### 求められる作業
以下の資料から、「dimensions」という文字列を含む行をすべて抜き出してください。大文字と小文字は区別します。

### 提供資料
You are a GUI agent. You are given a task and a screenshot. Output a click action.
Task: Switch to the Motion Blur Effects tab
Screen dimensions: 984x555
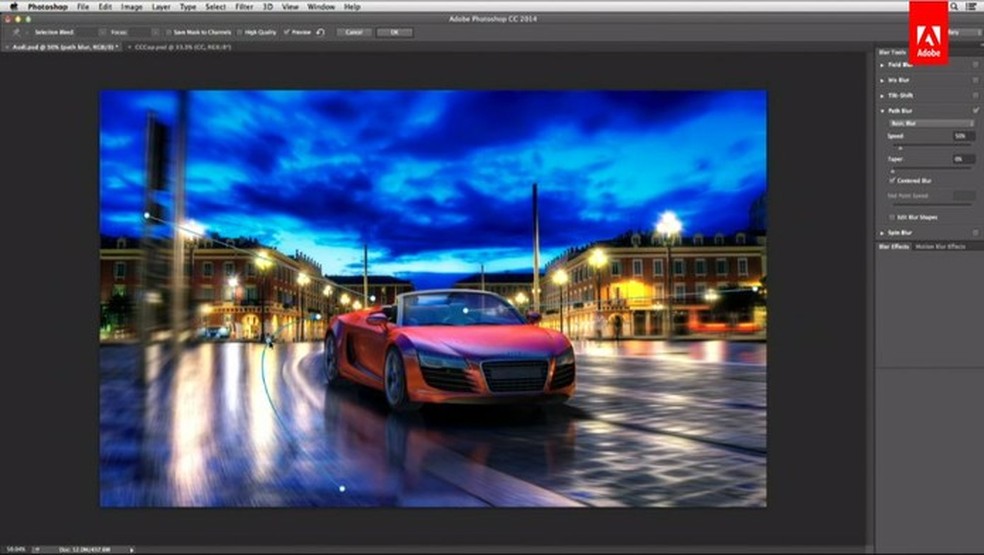pos(941,246)
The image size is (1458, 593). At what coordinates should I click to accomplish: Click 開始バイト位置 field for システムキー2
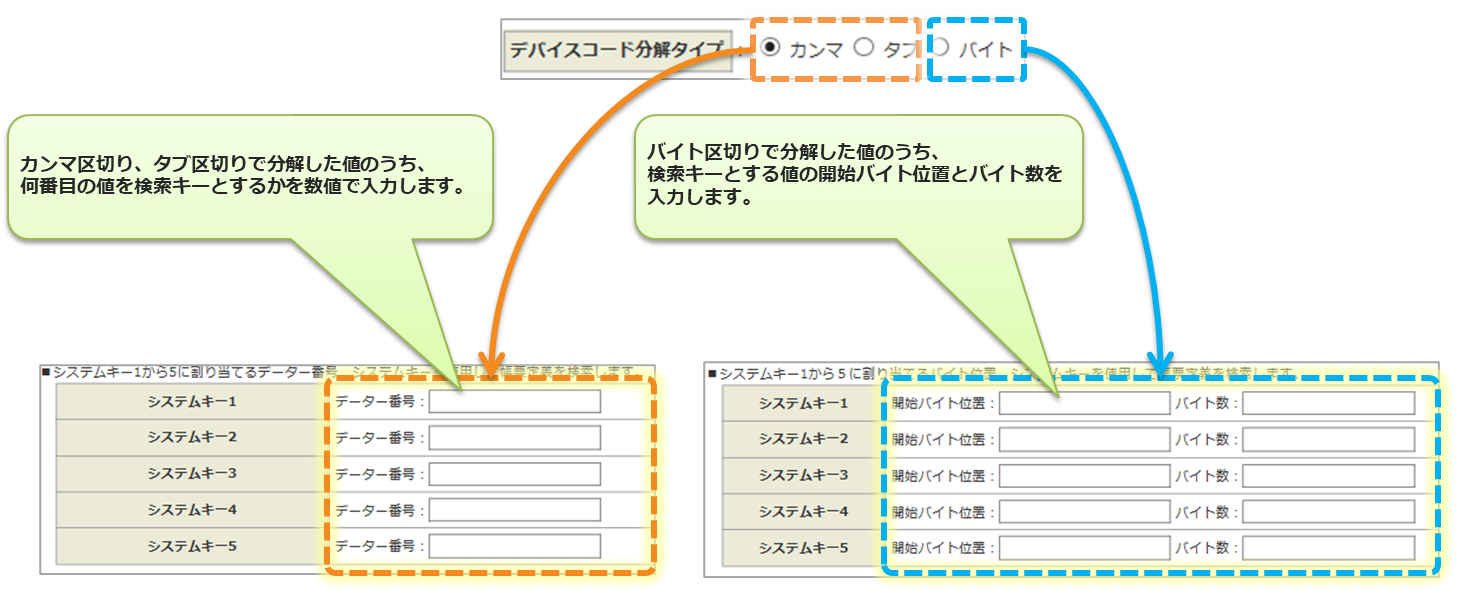tap(1084, 439)
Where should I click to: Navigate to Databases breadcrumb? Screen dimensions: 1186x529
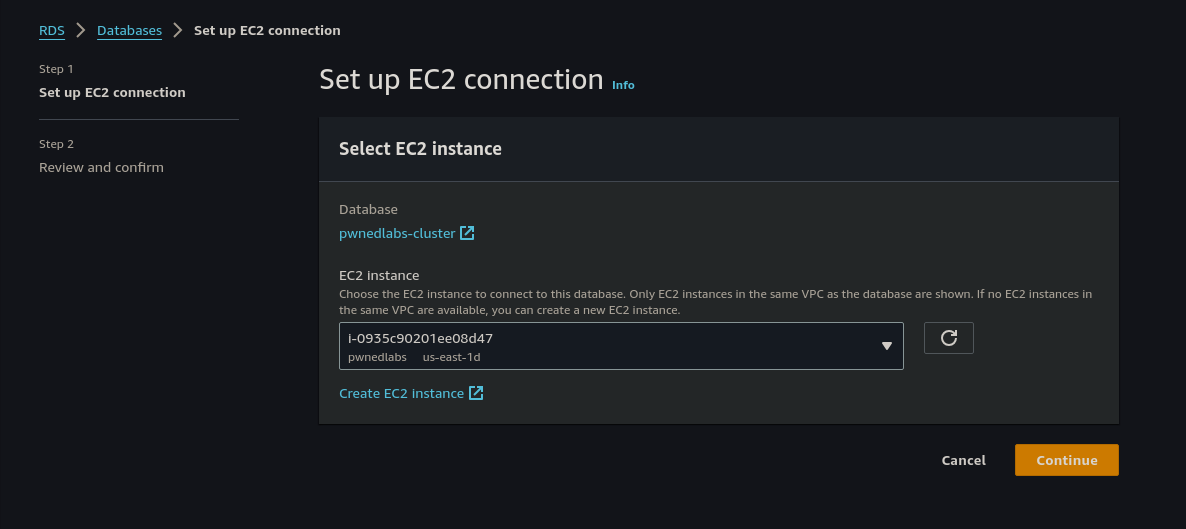click(x=129, y=30)
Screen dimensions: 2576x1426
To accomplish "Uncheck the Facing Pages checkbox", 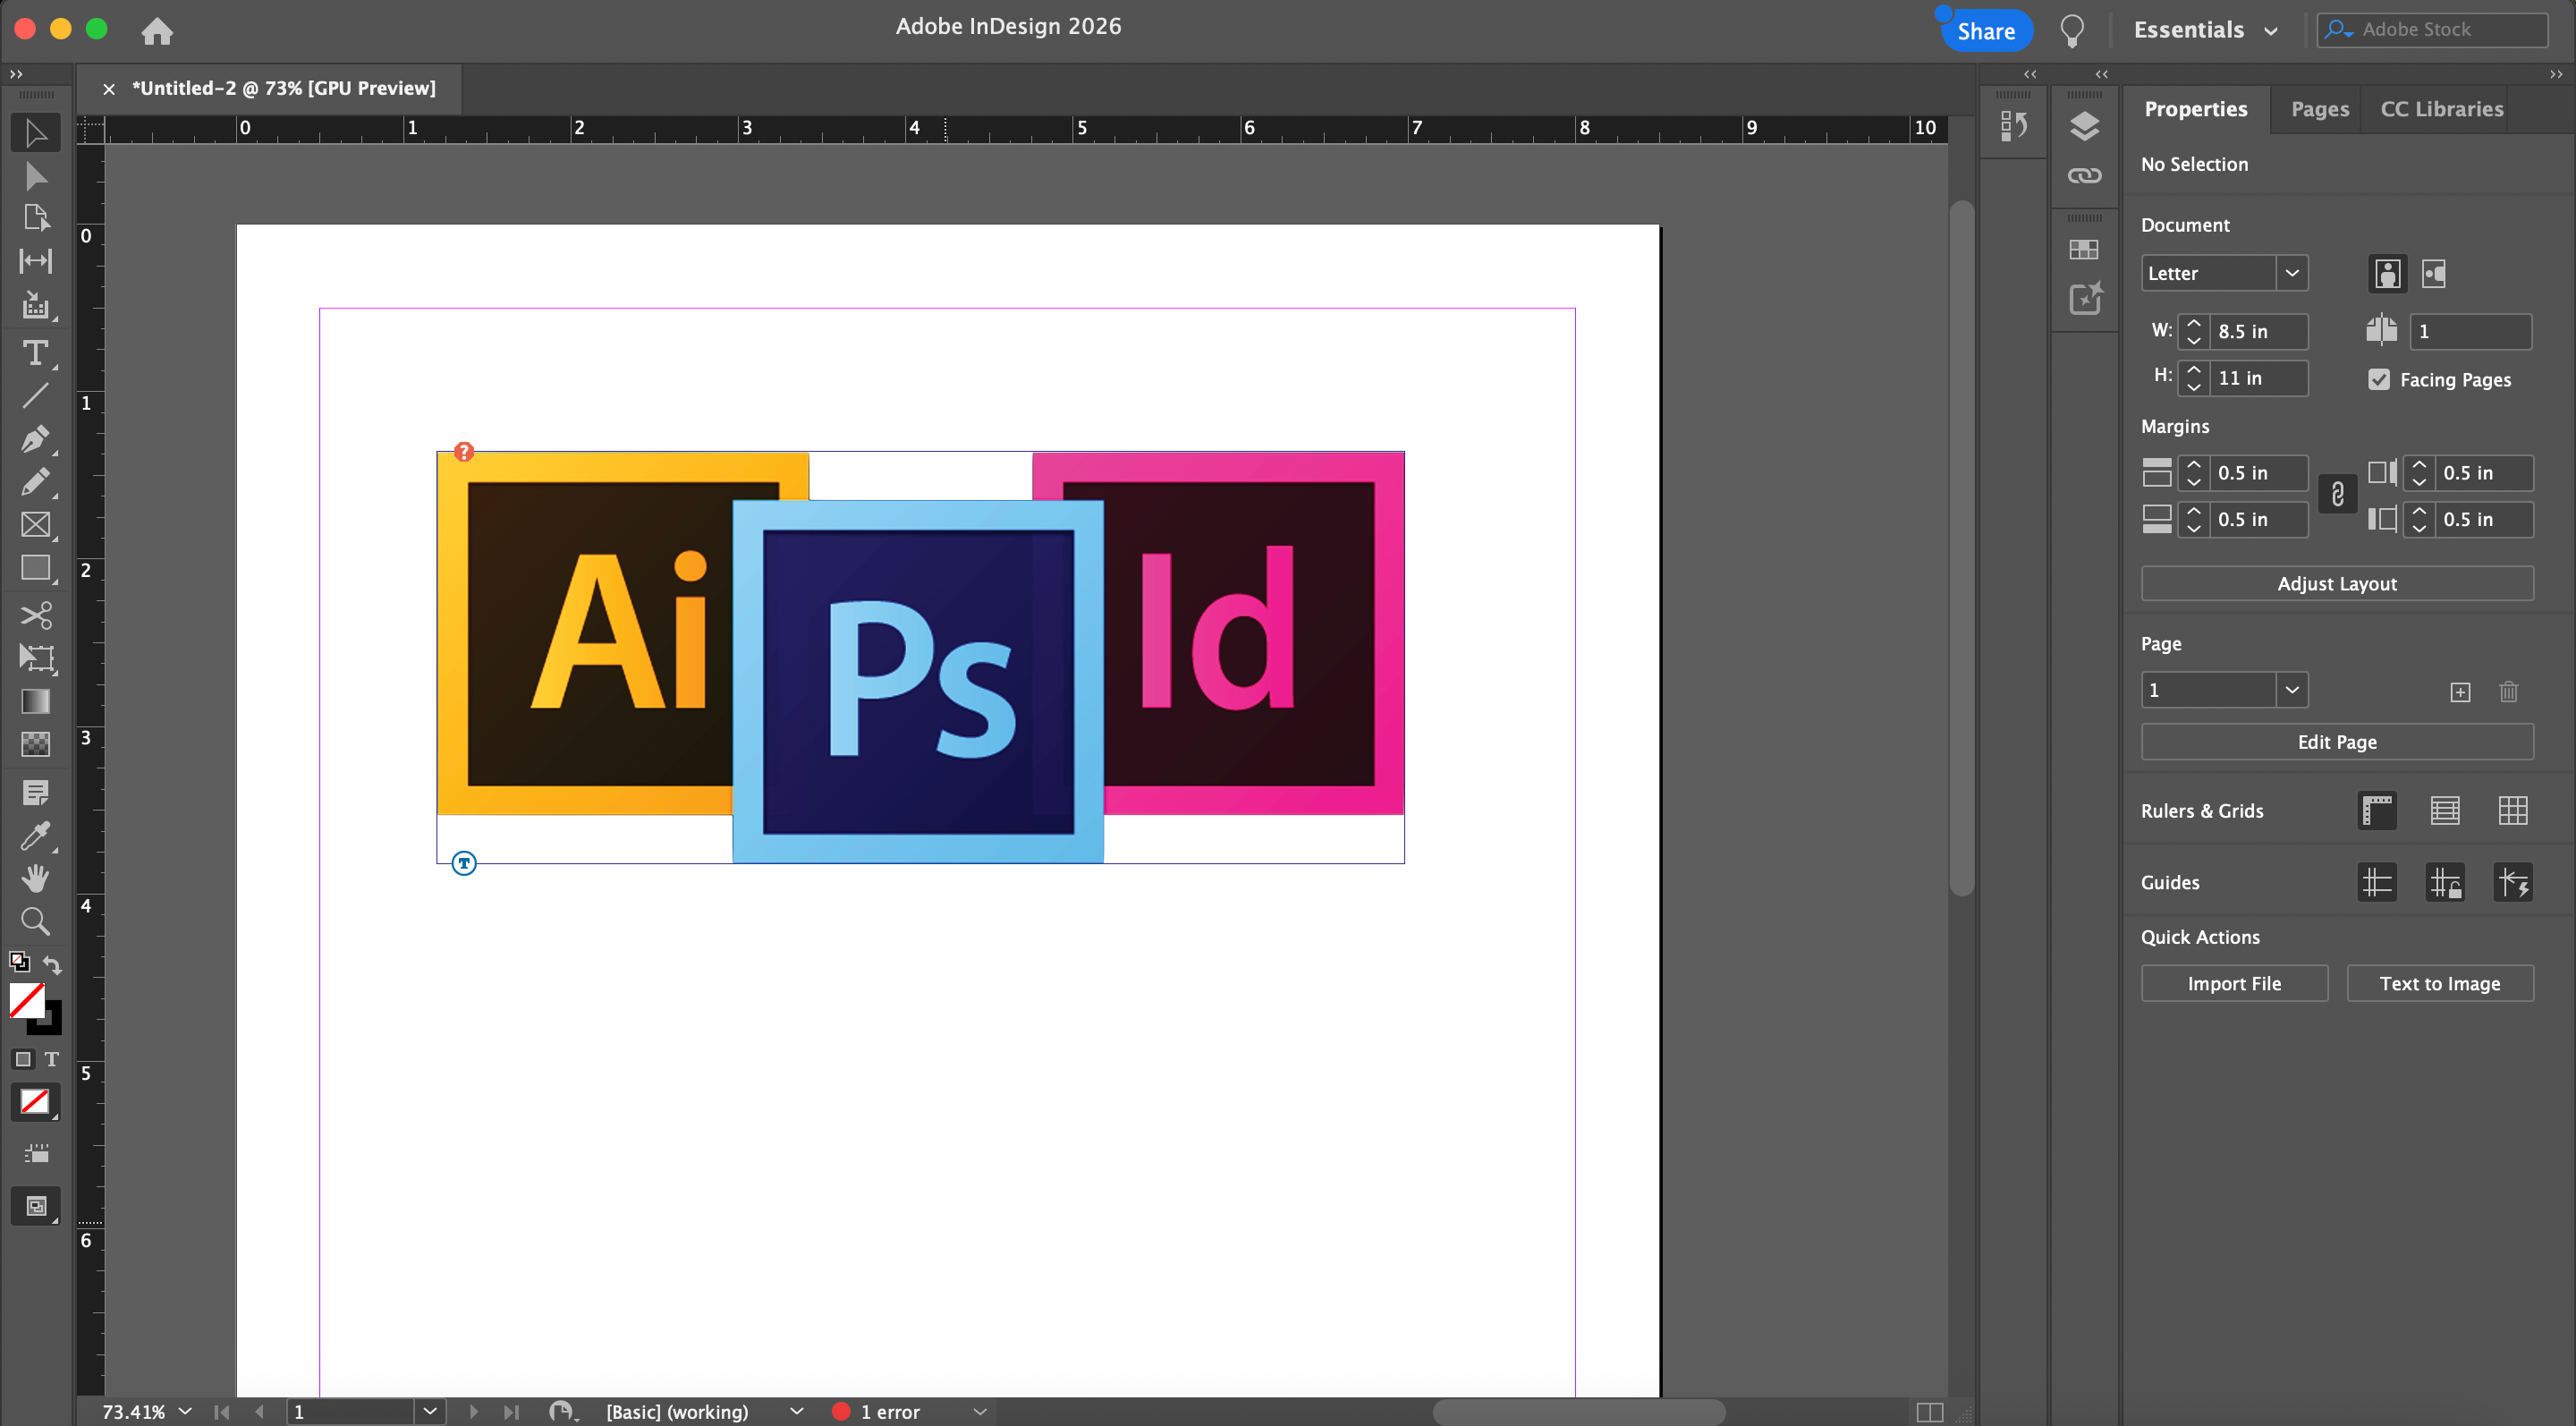I will (2379, 380).
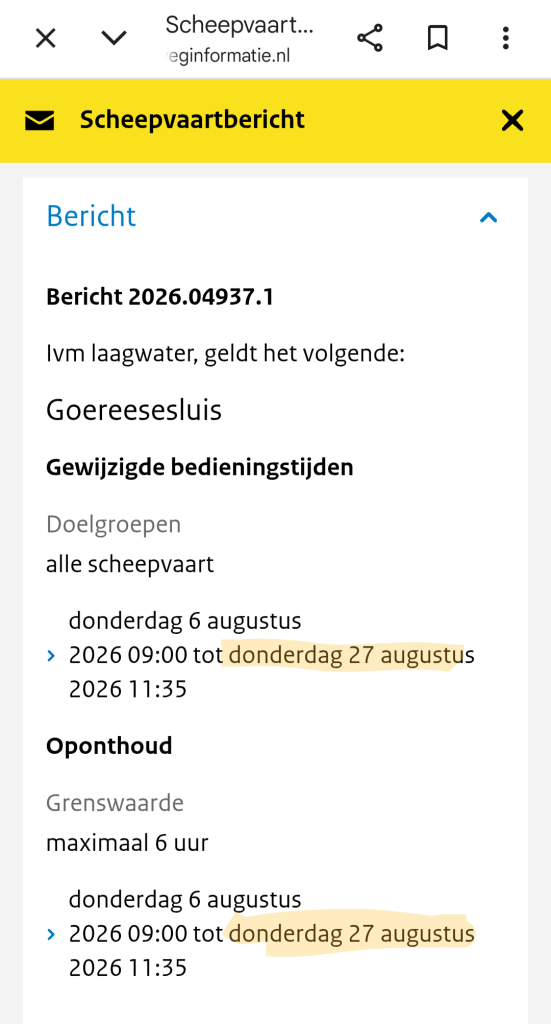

### 回答
Screen dimensions: 984x555
Where should I click to: Navigate to Databases breadcrumb? Screen dimensions: 1186x529
Screen dimensions: 2576x1426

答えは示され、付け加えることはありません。